# ChromProcess Introduction Part 2

In ChromProcess Introduction Part 1, peak collections were created from chromatogram files. In Part 2, these peak tables are used to compile series data (e.g. changes in compound concentrations or peak integrals over time).

Note that the results of each operation should be inspected or validated in some way before they are used to evaluate the 'final' data. The software may not be picking up important features of the data. Tuning the analysis parameters shown in this notebook may remedy issues, or further code must be included to achieve satisfactory results. It is up to the reader to choose a sufficient methods for validation and inspection of the results.

In [1]:
import os
from ChromProcess import Classes

Peak collections can be loaded into objects.

In [2]:
peak_collection_directory = 'Examples/Example/ExperimentalData/ExamplePeakCollections'

peak_tables = []
for file in os.listdir(peak_collection_directory):
    peak_tables.append(Classes.PeakCollection(file = f'{peak_collection_directory}/{file}'))

The experiment conditions go hand-in-hand with the data, so they are loaded into an object.

In [3]:
conditions_file = 'Examples/Example/ExperimentalData/example_conditions.csv'
conditions = Classes.Experiment_Conditions(information_file = conditions_file)

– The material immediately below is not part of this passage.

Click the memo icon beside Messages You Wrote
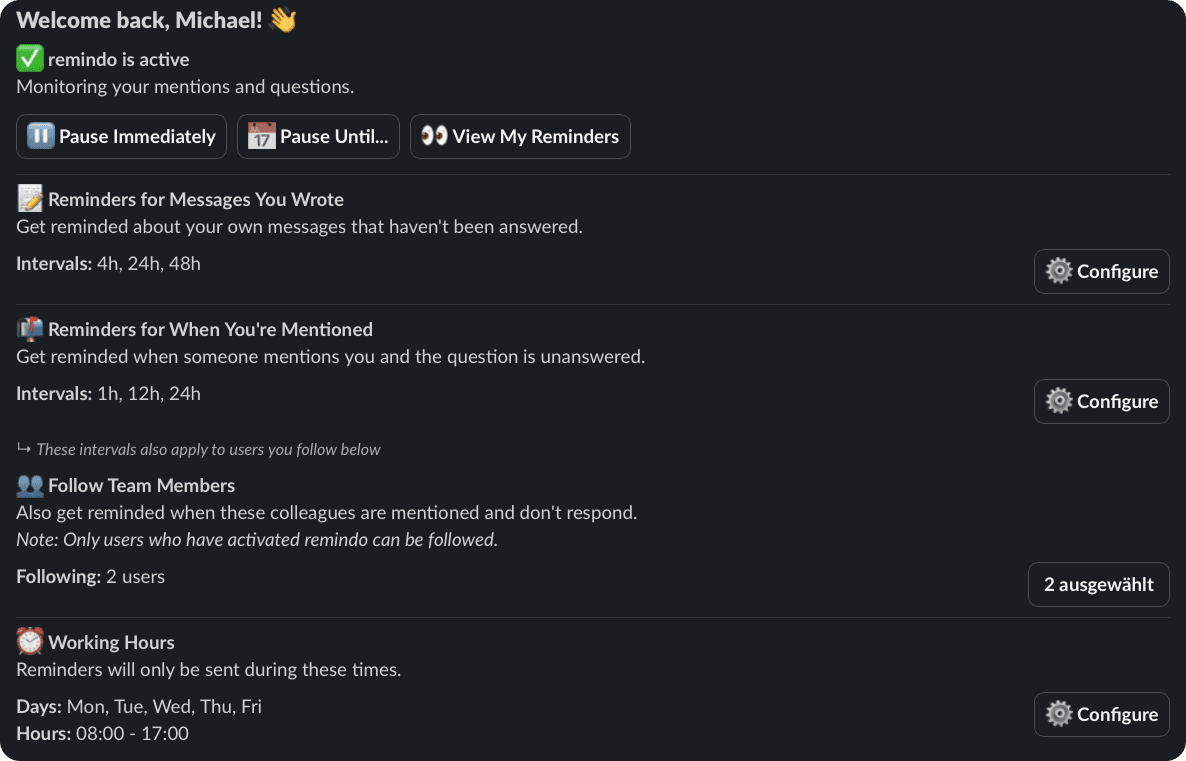Viewport: 1186px width, 761px height. (x=30, y=199)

The peak tables and experiment conditions are then used to create a series of peak collections in a single object.

In [4]:
# Create series of peak collections
series = Classes.PeakCollectionSeries(
                                    peak_tables, 
                                    name = 'Example',
                                    conditions = conditions.conditions
                                    )

Now, there are a bunch of operations which can be performed on this series of peak collections. First, consider that similar peaks between chromatograms do not have *exactly* the same retention time. Some of this variability can be reduced by aligning each chromatogram according the the position of its internal standard. The internal standard retention time can be set to zero, and all other retention times are adjusted accordingly.

In [5]:
IS_pos = 0.0
series.align_peaks_to_IS(IS_pos)

Next, the integrals of all peaks can be normalised to the internal standard's integral.

In [6]:
series.reference_integrals_to_IS()

If there are low-intensity peaks that are considered to be negligible (your decision), those below a certain integral value threshold can be removed.

In [7]:
peak_removal_limit = 0.05 # 5% of internal standard integral if integrals are normalised to IS
series.remove_peaks_below_threshold(peak_removal_limit)

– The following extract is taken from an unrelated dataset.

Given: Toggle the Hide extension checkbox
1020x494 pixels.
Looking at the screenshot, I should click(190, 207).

The above operations clean up the data for finding a series for each peak through the set of peak collections. The following method uses a simple agglomerative clustering algorithm to create clusters of peak retention times. Each cluster will be used to identify which peaks will go into a series.

In [13]:
peak_agglomeration_boundary = 0.025 # distance cutoff 
series.get_peak_clusters(bound = peak_agglomeration_boundary)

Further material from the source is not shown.